* _INSTRUCTIONS FOR THE TASK_: Echo every line of the listing below, from the line containing "The image size is (640, 264)." down to the line containing "I want to click", including both of those lines.

BEGIN

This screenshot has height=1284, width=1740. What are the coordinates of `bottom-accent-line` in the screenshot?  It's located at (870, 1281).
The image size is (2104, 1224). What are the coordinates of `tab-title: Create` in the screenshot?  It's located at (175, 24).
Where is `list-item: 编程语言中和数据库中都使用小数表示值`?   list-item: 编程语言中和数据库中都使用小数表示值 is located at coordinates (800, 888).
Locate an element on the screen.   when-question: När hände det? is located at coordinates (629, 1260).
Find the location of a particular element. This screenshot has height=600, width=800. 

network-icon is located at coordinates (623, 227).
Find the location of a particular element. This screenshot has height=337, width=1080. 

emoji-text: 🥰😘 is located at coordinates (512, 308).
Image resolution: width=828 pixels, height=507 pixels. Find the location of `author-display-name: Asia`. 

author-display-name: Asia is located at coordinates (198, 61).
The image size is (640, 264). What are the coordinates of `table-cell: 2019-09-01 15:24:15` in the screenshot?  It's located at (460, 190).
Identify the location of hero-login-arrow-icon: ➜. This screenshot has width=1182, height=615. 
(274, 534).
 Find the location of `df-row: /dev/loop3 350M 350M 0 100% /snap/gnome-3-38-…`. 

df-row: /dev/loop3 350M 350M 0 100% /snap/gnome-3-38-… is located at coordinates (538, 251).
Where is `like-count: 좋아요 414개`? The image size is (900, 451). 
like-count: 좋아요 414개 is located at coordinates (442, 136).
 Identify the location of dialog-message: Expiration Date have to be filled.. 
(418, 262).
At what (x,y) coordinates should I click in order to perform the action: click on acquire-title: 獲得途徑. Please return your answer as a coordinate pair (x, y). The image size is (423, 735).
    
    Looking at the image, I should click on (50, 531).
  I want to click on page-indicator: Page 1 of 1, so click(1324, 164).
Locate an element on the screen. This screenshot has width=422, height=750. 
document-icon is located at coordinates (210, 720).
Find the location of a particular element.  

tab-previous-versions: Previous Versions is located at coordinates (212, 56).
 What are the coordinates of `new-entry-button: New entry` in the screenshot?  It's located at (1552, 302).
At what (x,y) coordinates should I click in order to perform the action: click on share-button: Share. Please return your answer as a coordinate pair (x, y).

END

* _COMPLETED TASK_:
The image size is (640, 264). What are the coordinates of `table-cell: 2019-09-01 15:24:15` in the screenshot?  It's located at (460, 190).
Identify the location of hero-login-arrow-icon: ➜. This screenshot has width=1182, height=615. 
(274, 534).
 Find the location of `df-row: /dev/loop3 350M 350M 0 100% /snap/gnome-3-38-…`. 

df-row: /dev/loop3 350M 350M 0 100% /snap/gnome-3-38-… is located at coordinates (538, 251).
Where is `like-count: 좋아요 414개`? The image size is (900, 451). 
like-count: 좋아요 414개 is located at coordinates (442, 136).
 Identify the location of dialog-message: Expiration Date have to be filled.. 
(418, 262).
At what (x,y) coordinates should I click in order to perform the action: click on acquire-title: 獲得途徑. Please return your answer as a coordinate pair (x, y). The image size is (423, 735).
    
    Looking at the image, I should click on (50, 531).
  I want to click on page-indicator: Page 1 of 1, so click(1324, 164).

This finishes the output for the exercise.